Questo Montalbano di Camilleri, assugliato dalle vicchicaglie del tempo, riesce ancora una volta, come nelle migliori pillicole 'mericane, a venire a capo di una storia dove tutto sembra trovarsi in un posto diverso, scangiato, rispetto a quello indovi le cose stesse si dovrebbero attrovari: la giostra degli scambi, per l'appunto.
Eppure, malgrado, nell'ordine, il tiatro di ben tre sequestri di persona messi in scena senza torcere un capello (almeno nei primi due) e senza rubare niente alle malcapitate di turno; nonostante la farfanteria della scenografia pure apparecchiata di una possibile rivalsa contro gli istituti di credito; a dispetto dell'aver individuato (troppo presto, per gli scafati lettori del Camilleri-Montalbano) il puparo dell'opira dei pupi, il commissario Montalbano si arritrova, alla fine della giostra, di pirsona pirsonalmenti come direbbe Catarella, di fronte all'eterno guazzabuglio dal quale prende le fattezze ogni assassino e, soprattutto, ogni movente delle storie di Camilleri: l'abisso, insondabile e imprescindibile, dell'animo umano. A ben vedere, topos, quest'ultimo, praticamente incontrato in ogni indagine di Montalbano ma che adesso, ancora di più (ed eccola, la metabolizzazione della vecchiezza), affascina e arricchisce in primisi il commissario, in secunnisi il lettore.
A Camilleri occorre il saltafosso, il trucco per avere la confessione finale. E' indispensabile, però, scegliere il momento giusto, il fiat passato il quale non ci sarebbe soluzione alcuna perché, perso quello, movente e assassino scomparirebbero in un vidiri e svidiri.

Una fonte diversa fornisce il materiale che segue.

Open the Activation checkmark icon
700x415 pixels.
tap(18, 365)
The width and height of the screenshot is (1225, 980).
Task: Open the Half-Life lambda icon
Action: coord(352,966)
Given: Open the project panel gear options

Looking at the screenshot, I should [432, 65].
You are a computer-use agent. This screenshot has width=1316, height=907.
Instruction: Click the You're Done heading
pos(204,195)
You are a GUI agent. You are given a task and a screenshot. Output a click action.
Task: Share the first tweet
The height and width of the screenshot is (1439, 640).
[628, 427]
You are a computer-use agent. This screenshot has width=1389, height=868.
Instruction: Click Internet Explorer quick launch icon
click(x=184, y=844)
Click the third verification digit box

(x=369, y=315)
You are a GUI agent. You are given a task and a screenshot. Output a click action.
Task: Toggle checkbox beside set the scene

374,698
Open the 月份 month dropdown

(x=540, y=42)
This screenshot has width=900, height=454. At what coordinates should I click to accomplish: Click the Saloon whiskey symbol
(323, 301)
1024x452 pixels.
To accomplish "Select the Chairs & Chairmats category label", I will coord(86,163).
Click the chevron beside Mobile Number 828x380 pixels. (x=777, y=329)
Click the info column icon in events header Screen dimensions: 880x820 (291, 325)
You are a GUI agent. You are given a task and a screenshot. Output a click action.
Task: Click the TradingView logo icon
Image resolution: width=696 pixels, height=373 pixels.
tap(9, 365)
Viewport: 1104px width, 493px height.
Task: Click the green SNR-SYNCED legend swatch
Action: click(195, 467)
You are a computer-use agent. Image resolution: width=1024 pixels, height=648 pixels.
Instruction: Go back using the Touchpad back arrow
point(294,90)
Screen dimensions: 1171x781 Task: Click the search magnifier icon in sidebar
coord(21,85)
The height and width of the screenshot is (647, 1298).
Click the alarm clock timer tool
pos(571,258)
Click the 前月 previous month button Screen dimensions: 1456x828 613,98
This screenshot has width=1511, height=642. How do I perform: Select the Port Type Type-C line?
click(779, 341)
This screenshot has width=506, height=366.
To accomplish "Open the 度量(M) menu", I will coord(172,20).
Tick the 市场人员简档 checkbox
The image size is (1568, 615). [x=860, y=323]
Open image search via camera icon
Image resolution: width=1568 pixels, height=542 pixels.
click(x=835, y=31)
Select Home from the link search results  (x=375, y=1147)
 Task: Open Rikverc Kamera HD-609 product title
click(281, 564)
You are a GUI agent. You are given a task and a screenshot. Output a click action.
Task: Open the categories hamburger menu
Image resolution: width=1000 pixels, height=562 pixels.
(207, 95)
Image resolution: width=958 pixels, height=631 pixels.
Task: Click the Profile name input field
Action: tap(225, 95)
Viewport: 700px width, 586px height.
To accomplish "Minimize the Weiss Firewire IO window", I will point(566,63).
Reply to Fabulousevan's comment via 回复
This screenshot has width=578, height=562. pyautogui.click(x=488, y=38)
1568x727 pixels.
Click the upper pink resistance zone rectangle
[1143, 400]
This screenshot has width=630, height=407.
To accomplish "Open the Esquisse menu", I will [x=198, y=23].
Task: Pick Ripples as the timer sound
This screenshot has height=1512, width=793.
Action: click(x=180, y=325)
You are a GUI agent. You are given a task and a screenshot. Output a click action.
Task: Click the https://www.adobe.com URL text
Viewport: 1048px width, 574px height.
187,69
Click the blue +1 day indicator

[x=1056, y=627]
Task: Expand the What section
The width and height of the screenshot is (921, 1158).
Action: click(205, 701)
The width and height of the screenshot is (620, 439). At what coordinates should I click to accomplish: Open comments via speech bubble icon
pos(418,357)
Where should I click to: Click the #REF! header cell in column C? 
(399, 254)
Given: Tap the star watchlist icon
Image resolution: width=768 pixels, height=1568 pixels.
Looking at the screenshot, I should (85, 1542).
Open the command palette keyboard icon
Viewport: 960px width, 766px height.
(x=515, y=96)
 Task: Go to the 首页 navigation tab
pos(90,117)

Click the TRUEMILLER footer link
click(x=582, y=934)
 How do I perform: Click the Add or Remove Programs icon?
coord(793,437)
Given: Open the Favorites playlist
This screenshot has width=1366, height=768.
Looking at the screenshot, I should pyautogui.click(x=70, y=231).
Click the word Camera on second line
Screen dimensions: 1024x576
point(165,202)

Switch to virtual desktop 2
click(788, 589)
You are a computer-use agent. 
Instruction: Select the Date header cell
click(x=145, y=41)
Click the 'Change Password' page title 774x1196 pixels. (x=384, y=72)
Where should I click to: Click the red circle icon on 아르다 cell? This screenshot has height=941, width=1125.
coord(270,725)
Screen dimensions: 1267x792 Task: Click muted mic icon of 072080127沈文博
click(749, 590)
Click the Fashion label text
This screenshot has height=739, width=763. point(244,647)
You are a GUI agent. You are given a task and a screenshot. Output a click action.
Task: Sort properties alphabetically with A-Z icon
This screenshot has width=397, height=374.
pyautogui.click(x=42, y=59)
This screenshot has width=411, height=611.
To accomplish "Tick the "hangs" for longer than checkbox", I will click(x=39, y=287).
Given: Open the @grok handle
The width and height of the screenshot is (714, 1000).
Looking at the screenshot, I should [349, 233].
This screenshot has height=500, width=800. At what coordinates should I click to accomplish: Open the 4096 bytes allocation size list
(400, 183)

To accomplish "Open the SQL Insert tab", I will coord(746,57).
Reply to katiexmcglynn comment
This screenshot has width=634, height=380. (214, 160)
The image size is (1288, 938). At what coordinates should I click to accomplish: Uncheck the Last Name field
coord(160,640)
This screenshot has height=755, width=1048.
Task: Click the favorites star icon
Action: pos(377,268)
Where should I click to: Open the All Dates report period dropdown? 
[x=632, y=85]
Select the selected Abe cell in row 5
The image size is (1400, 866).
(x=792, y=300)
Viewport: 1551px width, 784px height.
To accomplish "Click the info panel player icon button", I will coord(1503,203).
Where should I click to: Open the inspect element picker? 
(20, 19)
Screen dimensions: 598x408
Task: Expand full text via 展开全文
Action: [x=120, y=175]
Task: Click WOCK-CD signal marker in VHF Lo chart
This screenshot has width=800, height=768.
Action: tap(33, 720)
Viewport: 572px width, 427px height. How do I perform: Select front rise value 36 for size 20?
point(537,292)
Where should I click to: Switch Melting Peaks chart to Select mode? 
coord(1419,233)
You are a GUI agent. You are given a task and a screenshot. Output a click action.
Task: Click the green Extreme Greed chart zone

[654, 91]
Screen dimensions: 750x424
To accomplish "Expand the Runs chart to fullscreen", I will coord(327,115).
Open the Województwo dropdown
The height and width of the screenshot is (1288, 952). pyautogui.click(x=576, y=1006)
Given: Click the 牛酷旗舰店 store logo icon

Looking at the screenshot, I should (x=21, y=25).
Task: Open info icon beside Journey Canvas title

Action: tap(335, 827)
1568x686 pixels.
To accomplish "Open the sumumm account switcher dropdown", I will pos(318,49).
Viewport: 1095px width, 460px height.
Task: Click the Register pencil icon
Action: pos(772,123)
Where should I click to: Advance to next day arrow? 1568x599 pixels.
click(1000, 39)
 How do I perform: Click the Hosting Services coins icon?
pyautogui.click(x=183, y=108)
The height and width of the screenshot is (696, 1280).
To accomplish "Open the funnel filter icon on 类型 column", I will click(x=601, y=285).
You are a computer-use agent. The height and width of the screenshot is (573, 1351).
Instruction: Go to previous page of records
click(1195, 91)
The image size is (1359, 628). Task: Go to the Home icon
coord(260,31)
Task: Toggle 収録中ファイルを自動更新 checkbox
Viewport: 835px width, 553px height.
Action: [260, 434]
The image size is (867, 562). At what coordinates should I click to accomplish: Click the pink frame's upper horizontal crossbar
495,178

<Ora!> disse a se stisso il commissario. <Ora che si sta rilassanno, ora che si senti fora periglio, ora che ha abbasciato le difise...>
In alcuni punti più farraginoso di altri libri di Camilleri incentrati sulla figura del commissario Montalbano, La giostra degli scambi è il romanzo del rovello interiore del protagonista (testimoniato anche da un utilizzo più diffuso del dialetto), alle prese con un'età che non gli consente più la notatina dalla spiaggia di Marinella alle setti di matina ma che, in fondo in fondo, lo appaga per la sempre maggiore 'spirienza circa l'animo delle persone e le cose del mondo.